EXERCISE DETAILS: Rewrite the entries below, changing each "toolbar icon" to "toolbar button" and leaving everything else unchanged. Omit the pictures from your answer.

THE INPUT:
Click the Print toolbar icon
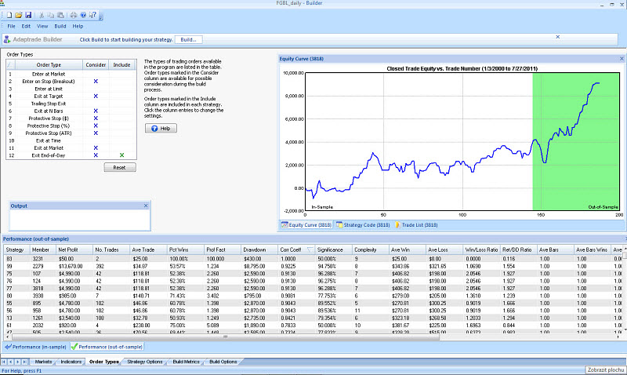The image size is (627, 375). [x=73, y=15]
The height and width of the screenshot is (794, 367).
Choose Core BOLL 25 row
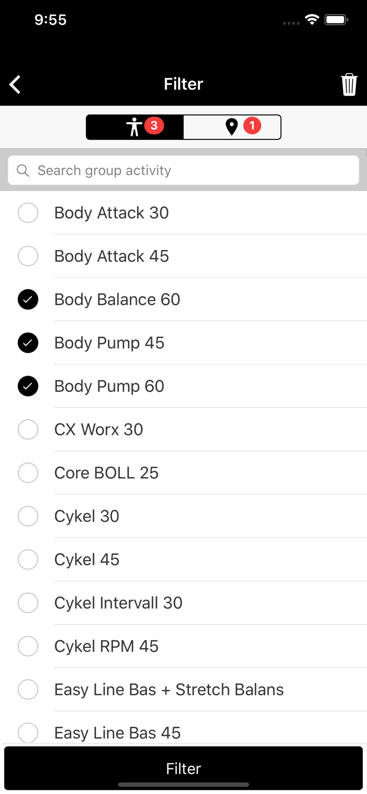coord(184,473)
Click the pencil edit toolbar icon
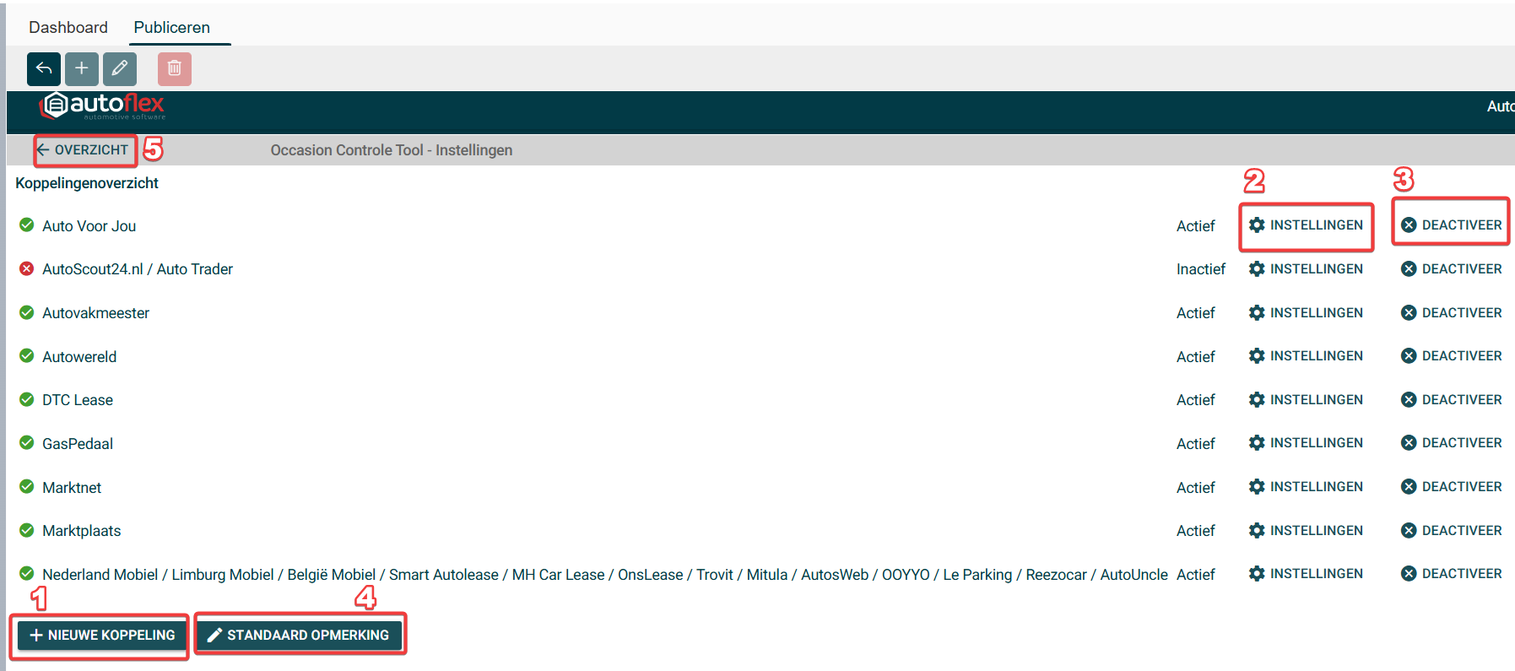Viewport: 1515px width, 671px height. click(120, 68)
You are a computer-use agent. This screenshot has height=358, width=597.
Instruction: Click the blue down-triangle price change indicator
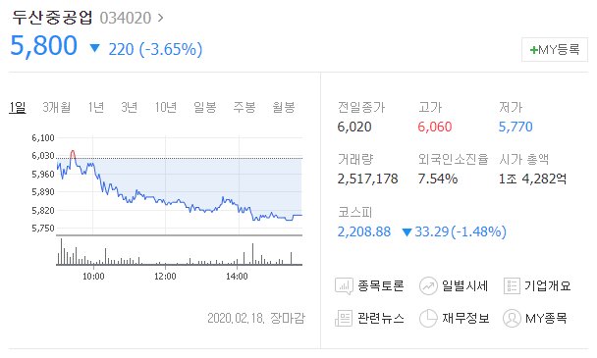point(94,48)
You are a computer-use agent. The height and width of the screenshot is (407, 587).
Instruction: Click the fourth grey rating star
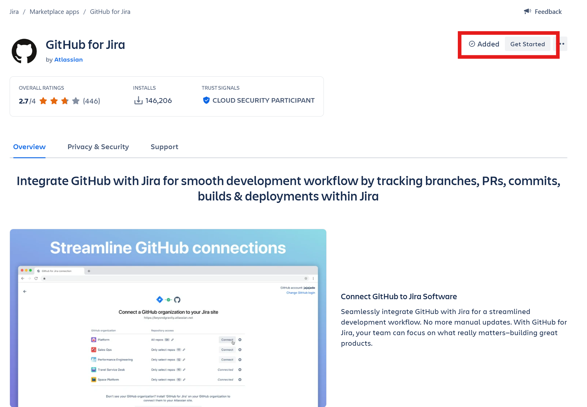[x=76, y=101]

CORRECT RESULT:
Click the Print toolbar button
The image size is (627, 375). [x=73, y=15]
The height and width of the screenshot is (794, 367).
Choose Core BOLL 25 row
coord(184,473)
Click the pencil edit toolbar button
Viewport: 1515px width, 671px height. click(120, 68)
You are a computer-use agent. This screenshot has height=358, width=597.
Instruction: Click the blue down-triangle price change indicator
point(94,48)
You are a computer-use agent. The height and width of the screenshot is (407, 587).
Instruction: Click the fourth grey rating star
[x=76, y=101]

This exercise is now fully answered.